#### What you need to do:
Go through the data underneath and copy every line exactly.

Saved data entries
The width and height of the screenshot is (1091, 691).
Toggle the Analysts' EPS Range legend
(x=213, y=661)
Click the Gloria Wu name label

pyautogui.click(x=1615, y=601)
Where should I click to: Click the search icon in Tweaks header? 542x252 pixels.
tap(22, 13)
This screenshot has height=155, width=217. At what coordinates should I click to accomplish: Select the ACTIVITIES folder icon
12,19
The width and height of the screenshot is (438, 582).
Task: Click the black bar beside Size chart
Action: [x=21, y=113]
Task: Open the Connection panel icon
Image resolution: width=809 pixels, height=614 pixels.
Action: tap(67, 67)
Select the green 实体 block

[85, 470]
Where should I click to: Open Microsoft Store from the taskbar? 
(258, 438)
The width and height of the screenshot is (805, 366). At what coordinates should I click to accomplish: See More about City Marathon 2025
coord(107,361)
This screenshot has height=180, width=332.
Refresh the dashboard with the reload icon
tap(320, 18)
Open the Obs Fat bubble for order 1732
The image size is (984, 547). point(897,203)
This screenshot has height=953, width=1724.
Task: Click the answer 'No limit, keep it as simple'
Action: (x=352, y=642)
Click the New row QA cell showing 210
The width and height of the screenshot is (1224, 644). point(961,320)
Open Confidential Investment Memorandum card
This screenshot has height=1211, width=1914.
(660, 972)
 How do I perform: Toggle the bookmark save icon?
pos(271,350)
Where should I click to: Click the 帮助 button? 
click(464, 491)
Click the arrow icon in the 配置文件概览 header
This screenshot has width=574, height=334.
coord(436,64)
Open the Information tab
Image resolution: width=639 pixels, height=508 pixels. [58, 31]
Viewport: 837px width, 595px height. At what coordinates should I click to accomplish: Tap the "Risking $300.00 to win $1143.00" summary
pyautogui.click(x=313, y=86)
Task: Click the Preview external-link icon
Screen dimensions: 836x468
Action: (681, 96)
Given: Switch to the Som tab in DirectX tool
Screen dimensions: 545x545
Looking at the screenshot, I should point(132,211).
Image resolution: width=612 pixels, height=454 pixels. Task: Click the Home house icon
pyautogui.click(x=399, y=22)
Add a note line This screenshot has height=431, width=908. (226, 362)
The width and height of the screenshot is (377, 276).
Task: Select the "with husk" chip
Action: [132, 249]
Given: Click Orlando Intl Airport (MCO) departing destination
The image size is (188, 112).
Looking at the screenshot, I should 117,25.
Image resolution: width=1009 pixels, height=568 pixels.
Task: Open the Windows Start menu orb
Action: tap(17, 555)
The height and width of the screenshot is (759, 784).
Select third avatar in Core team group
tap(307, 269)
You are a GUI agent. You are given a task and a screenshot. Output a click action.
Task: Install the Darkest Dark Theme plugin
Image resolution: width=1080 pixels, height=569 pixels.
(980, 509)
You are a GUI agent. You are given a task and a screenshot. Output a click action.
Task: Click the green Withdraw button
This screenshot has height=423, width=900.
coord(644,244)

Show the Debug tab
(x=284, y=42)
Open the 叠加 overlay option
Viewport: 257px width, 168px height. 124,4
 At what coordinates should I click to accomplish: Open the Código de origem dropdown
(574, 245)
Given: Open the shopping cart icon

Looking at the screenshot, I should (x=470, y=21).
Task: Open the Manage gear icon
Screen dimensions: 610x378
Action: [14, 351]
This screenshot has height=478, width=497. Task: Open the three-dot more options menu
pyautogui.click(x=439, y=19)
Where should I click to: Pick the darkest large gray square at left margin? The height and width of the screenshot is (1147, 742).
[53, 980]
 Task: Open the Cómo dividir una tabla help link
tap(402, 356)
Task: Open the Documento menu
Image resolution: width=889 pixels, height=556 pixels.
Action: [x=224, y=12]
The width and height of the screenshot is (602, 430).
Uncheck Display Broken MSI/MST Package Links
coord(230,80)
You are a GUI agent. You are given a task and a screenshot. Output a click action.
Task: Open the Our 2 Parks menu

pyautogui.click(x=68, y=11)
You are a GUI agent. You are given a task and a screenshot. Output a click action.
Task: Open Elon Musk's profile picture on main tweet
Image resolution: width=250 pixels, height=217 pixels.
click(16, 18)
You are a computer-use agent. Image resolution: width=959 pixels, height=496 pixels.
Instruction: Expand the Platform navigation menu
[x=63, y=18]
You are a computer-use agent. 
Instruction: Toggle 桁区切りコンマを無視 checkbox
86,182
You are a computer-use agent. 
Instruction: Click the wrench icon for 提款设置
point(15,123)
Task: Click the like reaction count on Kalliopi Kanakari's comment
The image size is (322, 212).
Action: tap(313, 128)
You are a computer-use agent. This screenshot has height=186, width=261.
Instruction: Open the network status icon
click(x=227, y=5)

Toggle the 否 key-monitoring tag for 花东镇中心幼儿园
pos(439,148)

#### Response:
The width and height of the screenshot is (1091, 691).
Toggle the Analysts' EPS Range legend
(x=213, y=661)
Click the Gloria Wu name label

pyautogui.click(x=1615, y=601)
Where should I click to: Click the search icon in Tweaks header? 542x252 pixels.
tap(22, 13)
This screenshot has height=155, width=217. At what coordinates should I click to accomplish: Select the ACTIVITIES folder icon
12,19
The width and height of the screenshot is (438, 582).
Task: Click the black bar beside Size chart
Action: [x=21, y=113]
Task: Open the Connection panel icon
Image resolution: width=809 pixels, height=614 pixels.
Action: tap(67, 67)
Select the green 实体 block

[85, 470]
Where should I click to: Open Microsoft Store from the taskbar? 
(258, 438)
The width and height of the screenshot is (805, 366). At what coordinates should I click to accomplish: See More about City Marathon 2025
coord(107,361)
This screenshot has height=180, width=332.
Refresh the dashboard with the reload icon
tap(320, 18)
Open the Obs Fat bubble for order 1732
The image size is (984, 547). point(897,203)
This screenshot has height=953, width=1724.
Task: Click the answer 'No limit, keep it as simple'
Action: (x=352, y=642)
Click the New row QA cell showing 210
The width and height of the screenshot is (1224, 644). point(961,320)
Open Confidential Investment Memorandum card
This screenshot has height=1211, width=1914.
(660, 972)
 How do I perform: Toggle the bookmark save icon?
pos(271,350)
Where should I click to: Click the 帮助 button? 
click(464, 491)
Click the arrow icon in the 配置文件概览 header
This screenshot has width=574, height=334.
coord(436,64)
Open the Information tab
Image resolution: width=639 pixels, height=508 pixels. [58, 31]
Viewport: 837px width, 595px height. At what coordinates should I click to accomplish: Tap the "Risking $300.00 to win $1143.00" summary
pyautogui.click(x=313, y=86)
Task: Click the Preview external-link icon
Screen dimensions: 836x468
Action: (681, 96)
Given: Switch to the Som tab in DirectX tool
Screen dimensions: 545x545
Looking at the screenshot, I should point(132,211).
Image resolution: width=612 pixels, height=454 pixels. Task: Click the Home house icon
pyautogui.click(x=399, y=22)
Add a note line This screenshot has height=431, width=908. (226, 362)
The width and height of the screenshot is (377, 276).
Task: Select the "with husk" chip
Action: [132, 249]
Given: Click Orlando Intl Airport (MCO) departing destination
The image size is (188, 112).
Looking at the screenshot, I should 117,25.
Image resolution: width=1009 pixels, height=568 pixels.
Task: Open the Windows Start menu orb
Action: tap(17, 555)
The height and width of the screenshot is (759, 784).
Select third avatar in Core team group
tap(307, 269)
You are a GUI agent. You are given a task and a screenshot. Output a click action.
Task: Install the Darkest Dark Theme plugin
Image resolution: width=1080 pixels, height=569 pixels.
(980, 509)
You are a GUI agent. You are given a task and a screenshot. Output a click action.
Task: Click the green Withdraw button
This screenshot has height=423, width=900.
coord(644,244)

Show the Debug tab
(x=284, y=42)
Open the 叠加 overlay option
Viewport: 257px width, 168px height. 124,4
 At what coordinates should I click to accomplish: Open the Código de origem dropdown
(574, 245)
Given: Open the shopping cart icon

Looking at the screenshot, I should (x=470, y=21).
Task: Open the Manage gear icon
Screen dimensions: 610x378
Action: [14, 351]
This screenshot has height=478, width=497. Task: Open the three-dot more options menu
pyautogui.click(x=439, y=19)
Where should I click to: Pick the darkest large gray square at left margin? The height and width of the screenshot is (1147, 742).
[53, 980]
 Task: Open the Cómo dividir una tabla help link
tap(402, 356)
Task: Open the Documento menu
Image resolution: width=889 pixels, height=556 pixels.
Action: [x=224, y=12]
The width and height of the screenshot is (602, 430).
Uncheck Display Broken MSI/MST Package Links
coord(230,80)
You are a GUI agent. You are given a task and a screenshot. Output a click action.
Task: Open the Our 2 Parks menu

pyautogui.click(x=68, y=11)
You are a GUI agent. You are given a task and a screenshot. Output a click action.
Task: Open Elon Musk's profile picture on main tweet
Image resolution: width=250 pixels, height=217 pixels.
click(16, 18)
You are a computer-use agent. Image resolution: width=959 pixels, height=496 pixels.
Instruction: Expand the Platform navigation menu
[x=63, y=18]
You are a computer-use agent. 
Instruction: Toggle 桁区切りコンマを無視 checkbox
86,182
You are a computer-use agent. 
Instruction: Click the wrench icon for 提款设置
point(15,123)
Task: Click the like reaction count on Kalliopi Kanakari's comment
The image size is (322, 212).
Action: tap(313, 128)
You are a computer-use agent. This screenshot has height=186, width=261.
Instruction: Open the network status icon
click(x=227, y=5)

Toggle the 否 key-monitoring tag for 花东镇中心幼儿园
pos(439,148)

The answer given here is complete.